Now we consider the other dimension of the chip area. Since the decrease of one cell dimension causes the increase of the other dimension, we have to make sure that the increase of the cell height, which is caused by cell reconfiguration, does not increase the length of  $VCP$ . Because we have assumed that module  $m \in VCP$ , the upper bound which is allowed for the increase of the cell height while the length of  $VCP$  is not increased is

$$\Delta H = L(VCP) - L(VLP_m) \quad (4-13)$$

where  $VLP_m$  represents the longest path in vertical constraint graph which passes through module  $m$ .

By adding  $\Delta H$  to the original cell height  $H_m$  and reducing  $\Delta W$  from the original cell width  $W_m$ , the new cell boundary becomes

$$W_b = W_m - \Delta W \quad (4-14)$$

$$H_b = H_m + \Delta H \quad (4-15)$$

Similar equations will be derived if we choose a module which is a critical event of VCP and is not a critical event of HCP

$$\Delta H = L(VCP) - L(VSL) \quad (4-16)$$

$$\Delta W = L(HCP) - L(HLP_m) \quad (4-17)$$

$$W_b = W_m + \Delta W \quad (4-18)$$

$$H_b = H_m - \Delta H \quad (4-19)$$

The new cell boundary represents the best cell configuration suggested for the chosen module to be reconfigured.

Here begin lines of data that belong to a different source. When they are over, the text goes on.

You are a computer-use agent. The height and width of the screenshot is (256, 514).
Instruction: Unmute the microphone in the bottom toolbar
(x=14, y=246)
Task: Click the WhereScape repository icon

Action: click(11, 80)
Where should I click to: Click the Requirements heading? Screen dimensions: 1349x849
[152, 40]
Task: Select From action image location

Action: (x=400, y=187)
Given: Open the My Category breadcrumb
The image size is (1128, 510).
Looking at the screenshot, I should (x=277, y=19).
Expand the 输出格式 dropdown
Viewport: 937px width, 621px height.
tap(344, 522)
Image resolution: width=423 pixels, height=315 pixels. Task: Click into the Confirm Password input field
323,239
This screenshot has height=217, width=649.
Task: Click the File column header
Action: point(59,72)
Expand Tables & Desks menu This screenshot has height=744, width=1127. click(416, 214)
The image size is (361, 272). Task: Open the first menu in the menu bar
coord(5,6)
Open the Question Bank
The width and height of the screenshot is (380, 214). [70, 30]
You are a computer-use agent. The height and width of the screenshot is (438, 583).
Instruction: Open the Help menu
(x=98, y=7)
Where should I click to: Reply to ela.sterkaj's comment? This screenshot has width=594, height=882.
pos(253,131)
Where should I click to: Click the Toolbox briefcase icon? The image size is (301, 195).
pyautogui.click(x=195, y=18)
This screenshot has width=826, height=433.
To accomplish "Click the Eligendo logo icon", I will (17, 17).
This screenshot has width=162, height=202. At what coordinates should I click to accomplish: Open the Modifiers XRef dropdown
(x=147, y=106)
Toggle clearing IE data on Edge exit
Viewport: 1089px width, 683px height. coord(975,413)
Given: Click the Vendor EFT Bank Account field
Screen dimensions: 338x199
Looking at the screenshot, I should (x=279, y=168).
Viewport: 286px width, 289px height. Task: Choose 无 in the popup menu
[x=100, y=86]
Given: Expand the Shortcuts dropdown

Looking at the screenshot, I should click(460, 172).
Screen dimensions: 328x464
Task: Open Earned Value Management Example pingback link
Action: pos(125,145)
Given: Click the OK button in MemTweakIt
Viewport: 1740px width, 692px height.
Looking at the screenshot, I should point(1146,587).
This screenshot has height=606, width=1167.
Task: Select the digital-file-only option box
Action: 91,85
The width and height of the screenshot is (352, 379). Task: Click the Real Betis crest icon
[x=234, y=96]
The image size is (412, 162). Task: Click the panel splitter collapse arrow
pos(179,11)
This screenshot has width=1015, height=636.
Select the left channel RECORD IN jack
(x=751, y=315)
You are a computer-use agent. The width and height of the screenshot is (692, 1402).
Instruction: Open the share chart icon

If the module can be reconfigured to a new configuration which fits into the cell boundary, the chip floor plan will be improved. To illustrate the chip floor plan improvement process more clearly, we follow the same example in Figure 4.1. From Figure 4.3, we know that module A is a critical event of VCP but not a critical event of HCP. By reconfiguring module A into a different shape as shown in Figure 4.4, the original chip floor plan will be reduced to a size of 29x13 (see Figure 4.5).

#### 4.1.2 Objective Function for Cell Reconfiguration

After the new cell boundary is calculated, one of the major objectives for



Figure 4.4 Reconfiguration of the Adder Cell with a Different Shape.



Figure 4.5 The Chip Area Is Reduced after the Cell Reconfiguration.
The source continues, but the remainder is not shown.